(Dataset records)

• • • •

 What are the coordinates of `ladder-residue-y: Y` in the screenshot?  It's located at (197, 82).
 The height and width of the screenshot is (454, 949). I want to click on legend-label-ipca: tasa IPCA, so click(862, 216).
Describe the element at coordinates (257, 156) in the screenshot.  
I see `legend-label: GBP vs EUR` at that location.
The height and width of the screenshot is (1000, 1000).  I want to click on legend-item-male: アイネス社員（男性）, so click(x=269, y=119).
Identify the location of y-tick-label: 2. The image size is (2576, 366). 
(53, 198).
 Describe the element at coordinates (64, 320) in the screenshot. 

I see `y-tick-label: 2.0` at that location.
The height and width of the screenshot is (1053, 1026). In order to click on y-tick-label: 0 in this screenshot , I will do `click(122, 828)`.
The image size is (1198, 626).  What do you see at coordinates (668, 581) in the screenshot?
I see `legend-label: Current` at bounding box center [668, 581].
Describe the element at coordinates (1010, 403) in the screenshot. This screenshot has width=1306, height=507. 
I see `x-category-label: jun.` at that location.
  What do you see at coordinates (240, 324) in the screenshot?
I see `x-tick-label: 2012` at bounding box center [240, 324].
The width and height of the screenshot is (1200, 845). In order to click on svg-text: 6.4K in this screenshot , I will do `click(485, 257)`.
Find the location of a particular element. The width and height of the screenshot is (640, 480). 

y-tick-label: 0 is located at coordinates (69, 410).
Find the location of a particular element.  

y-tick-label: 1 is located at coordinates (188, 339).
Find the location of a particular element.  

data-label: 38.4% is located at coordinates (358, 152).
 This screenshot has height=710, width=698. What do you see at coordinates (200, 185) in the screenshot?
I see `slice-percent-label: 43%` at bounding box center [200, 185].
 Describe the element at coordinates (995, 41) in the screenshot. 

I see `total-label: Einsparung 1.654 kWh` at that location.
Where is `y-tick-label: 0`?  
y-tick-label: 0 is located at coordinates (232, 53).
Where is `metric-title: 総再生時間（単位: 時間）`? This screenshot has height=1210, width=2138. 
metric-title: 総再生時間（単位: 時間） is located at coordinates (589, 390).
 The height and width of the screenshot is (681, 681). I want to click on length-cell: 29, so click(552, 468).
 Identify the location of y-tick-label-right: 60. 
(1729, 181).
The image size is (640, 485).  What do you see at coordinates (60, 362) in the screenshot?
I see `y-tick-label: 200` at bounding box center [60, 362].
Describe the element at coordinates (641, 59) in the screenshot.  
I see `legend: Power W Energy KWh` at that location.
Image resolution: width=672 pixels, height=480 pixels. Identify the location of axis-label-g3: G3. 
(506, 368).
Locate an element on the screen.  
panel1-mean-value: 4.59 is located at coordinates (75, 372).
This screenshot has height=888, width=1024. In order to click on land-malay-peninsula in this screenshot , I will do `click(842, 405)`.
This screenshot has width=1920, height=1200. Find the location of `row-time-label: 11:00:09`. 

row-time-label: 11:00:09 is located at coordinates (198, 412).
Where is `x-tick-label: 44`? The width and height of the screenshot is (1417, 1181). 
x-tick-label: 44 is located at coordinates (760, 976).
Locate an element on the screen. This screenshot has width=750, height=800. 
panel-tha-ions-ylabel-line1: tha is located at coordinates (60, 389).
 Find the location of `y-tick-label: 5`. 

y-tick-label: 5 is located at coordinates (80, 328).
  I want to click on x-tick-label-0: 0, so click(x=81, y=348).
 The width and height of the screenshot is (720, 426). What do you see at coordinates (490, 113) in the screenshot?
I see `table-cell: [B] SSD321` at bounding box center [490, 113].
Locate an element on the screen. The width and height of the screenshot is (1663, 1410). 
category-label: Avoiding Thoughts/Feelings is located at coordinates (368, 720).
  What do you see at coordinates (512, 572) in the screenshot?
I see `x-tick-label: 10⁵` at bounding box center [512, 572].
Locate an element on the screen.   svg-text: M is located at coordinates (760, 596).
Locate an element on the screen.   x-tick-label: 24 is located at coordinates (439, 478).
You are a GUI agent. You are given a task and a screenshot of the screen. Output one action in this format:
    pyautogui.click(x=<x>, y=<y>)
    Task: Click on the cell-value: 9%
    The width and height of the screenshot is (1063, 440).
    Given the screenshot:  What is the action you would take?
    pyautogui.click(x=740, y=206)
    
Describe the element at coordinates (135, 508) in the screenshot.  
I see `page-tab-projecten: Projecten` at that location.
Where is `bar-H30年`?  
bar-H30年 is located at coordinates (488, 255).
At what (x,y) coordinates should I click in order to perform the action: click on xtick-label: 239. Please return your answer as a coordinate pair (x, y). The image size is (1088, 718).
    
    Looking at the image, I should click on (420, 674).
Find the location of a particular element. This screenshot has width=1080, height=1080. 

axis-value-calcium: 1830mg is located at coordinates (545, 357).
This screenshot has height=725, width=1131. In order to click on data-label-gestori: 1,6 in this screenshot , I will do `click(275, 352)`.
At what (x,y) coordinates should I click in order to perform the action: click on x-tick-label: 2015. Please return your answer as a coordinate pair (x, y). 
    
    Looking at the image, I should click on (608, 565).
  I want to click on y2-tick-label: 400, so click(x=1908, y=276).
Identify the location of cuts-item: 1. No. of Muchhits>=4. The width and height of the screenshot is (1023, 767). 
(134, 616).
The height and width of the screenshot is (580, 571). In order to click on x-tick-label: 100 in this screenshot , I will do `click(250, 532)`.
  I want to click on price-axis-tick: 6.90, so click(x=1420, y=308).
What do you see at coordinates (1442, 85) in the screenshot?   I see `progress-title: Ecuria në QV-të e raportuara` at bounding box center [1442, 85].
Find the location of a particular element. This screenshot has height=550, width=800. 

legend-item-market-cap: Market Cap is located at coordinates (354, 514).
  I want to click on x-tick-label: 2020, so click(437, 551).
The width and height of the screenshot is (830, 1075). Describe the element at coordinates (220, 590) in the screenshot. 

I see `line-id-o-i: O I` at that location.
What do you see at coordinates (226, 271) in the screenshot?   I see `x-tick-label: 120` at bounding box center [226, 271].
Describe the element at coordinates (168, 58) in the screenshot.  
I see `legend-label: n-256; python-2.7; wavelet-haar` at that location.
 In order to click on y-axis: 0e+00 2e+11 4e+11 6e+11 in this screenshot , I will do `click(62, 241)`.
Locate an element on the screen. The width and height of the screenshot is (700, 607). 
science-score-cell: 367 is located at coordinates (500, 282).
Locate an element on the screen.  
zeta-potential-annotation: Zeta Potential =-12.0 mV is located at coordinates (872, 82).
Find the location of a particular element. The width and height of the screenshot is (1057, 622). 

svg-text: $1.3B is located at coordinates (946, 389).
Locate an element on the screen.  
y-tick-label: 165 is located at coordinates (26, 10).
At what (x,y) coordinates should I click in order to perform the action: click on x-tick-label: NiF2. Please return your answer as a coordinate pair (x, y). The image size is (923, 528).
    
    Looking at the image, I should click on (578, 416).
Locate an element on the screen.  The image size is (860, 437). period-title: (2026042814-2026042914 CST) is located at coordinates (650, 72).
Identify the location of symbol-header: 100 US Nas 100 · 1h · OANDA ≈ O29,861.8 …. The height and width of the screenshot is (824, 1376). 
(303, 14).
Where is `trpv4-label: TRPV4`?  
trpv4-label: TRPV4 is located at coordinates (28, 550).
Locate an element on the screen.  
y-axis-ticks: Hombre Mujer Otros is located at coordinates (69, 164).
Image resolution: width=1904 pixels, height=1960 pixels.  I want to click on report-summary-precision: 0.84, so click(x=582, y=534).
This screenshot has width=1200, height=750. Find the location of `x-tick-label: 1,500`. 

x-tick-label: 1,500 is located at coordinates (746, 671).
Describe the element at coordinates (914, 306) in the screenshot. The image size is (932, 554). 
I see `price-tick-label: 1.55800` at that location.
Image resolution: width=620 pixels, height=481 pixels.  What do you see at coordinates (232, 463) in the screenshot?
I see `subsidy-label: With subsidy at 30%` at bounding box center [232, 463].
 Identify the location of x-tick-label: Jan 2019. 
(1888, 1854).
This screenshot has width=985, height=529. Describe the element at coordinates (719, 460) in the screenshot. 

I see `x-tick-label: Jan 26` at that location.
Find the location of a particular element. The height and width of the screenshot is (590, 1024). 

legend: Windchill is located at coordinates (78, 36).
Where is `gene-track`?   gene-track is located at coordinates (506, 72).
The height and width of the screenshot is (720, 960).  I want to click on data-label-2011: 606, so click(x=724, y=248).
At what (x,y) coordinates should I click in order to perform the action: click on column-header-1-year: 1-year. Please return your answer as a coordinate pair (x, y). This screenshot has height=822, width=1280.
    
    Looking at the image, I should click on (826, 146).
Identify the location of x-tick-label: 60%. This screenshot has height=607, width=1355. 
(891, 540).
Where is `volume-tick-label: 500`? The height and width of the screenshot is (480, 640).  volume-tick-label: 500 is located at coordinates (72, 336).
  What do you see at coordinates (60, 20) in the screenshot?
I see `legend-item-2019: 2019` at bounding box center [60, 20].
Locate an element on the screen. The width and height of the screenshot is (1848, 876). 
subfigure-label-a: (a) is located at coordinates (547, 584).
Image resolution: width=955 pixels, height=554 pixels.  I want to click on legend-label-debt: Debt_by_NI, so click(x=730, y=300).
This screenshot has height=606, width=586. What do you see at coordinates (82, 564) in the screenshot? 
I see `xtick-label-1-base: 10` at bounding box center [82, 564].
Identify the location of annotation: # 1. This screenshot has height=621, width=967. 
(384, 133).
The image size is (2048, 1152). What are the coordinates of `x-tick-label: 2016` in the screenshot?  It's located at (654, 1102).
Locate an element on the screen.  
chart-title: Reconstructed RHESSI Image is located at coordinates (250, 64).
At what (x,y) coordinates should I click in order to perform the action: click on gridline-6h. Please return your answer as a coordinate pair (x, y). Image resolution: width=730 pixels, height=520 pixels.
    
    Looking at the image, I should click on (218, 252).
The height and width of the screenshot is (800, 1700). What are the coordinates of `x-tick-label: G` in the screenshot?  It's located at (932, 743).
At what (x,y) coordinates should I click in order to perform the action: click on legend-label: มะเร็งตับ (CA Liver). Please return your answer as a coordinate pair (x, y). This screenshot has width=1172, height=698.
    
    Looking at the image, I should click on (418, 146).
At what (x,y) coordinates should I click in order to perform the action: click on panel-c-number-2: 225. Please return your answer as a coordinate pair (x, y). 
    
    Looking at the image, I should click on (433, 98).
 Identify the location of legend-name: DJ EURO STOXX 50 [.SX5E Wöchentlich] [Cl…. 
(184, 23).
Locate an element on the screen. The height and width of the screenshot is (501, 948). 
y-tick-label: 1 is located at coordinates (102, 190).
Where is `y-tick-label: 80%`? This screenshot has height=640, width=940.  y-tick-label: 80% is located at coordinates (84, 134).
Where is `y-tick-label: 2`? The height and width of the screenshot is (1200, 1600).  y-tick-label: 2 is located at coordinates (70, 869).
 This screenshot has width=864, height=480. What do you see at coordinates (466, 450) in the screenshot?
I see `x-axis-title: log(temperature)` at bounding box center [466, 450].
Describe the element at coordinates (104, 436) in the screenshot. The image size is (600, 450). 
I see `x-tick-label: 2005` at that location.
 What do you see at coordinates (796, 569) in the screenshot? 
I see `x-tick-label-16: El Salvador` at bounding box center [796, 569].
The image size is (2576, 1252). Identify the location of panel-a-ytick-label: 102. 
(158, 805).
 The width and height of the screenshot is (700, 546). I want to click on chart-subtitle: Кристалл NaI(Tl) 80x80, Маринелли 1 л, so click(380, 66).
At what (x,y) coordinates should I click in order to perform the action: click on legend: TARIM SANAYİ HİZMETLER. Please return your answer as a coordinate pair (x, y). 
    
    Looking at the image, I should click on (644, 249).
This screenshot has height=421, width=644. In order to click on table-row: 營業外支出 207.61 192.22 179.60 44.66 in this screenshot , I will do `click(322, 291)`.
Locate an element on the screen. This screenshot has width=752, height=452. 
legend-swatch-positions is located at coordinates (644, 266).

• • • •

Directions: Extract each line from the items above that contains the string "header".

Result of this exercise:
Identify the location of symbol-header: 100 US Nas 100 · 1h · OANDA ≈ O29,861.8 …. The height and width of the screenshot is (824, 1376). 
At what (x,y) coordinates should I click in order to perform the action: click on column-header-1-year: 1-year. Please return your answer as a coordinate pair (x, y). This screenshot has height=822, width=1280.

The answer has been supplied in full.